#### PROVIDED PASSAGE
** START **
But it's also Friday evening and my brain is pretty fried ;)
Will
^ permalink raw reply [flat|nested] 13+ messages in thread
* [PATCH v2 4/4] iommu/arm-smmu-v3: Poll for CMD_SYNC outside cmdq lock
2017-10-13 18:59 ` Will Deacon
@ 2017-10-16 13:12 ` Robin Murphy
0 siblings, 0 replies; 13+ messages in thread
From: Robin Murphy @ 2017-10-16 13:12 UTC (permalink / raw)
To: linux-arm-kernel
On 13/10/17 19:59, Will Deacon wrote:
> Hi Robin,
>
> Some of my comments on patch 3 are addressed here, but I'm really struggling
> to convince myself that this algorithm is correct. My preference would
> be to leave the code as it is for SMMUs that don't implement MSIs, but
> comments below anyway because it's an interesting idea.
** END **
#### RECORDED INFORMATION
** START **
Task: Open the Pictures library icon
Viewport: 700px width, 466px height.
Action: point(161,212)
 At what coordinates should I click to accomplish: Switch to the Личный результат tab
** END **
#### REQUIRED TASKS
**a)** Write down the patch thread word for word, beginning at the words "To: linux-arm-kernel" and stopping after "an interesting idea.".
**b)** In the patch thread, what does Will Deacon say his preference would be?
**c)** Sum up the patch thread in two sentences.
Nothing in the lines is needed here.

#### OUTPUTS BY TASK
**a)**
To: linux-arm-kernel
On 13/10/17 19:59, Will Deacon wrote:
> Hi Robin,
>
> Some of my comments on patch 3 are addressed here, but I'm really struggling
> to convince myself that this algorithm is correct. My preference would
> be to leave the code as it is for SMMUs that don't implement MSIs, but
> comments below anyway because it's an interesting idea.

**b)** To leave the code as it is for SMMUs that don't implement MSIs.

**c)** On 2017-10-16, Robin Murphy replied to Will Deacon's message of 13/10/17 about the patch "[PATCH v2 4/4] iommu/arm-smmu-v3: Poll for CMD_SYNC outside cmdq lock." Will had written that he was struggling to convince himself the algorithm was correct and would prefer to leave the code as it is for SMMUs that don't implement MSIs, though he still offered comments because he found it an interesting idea.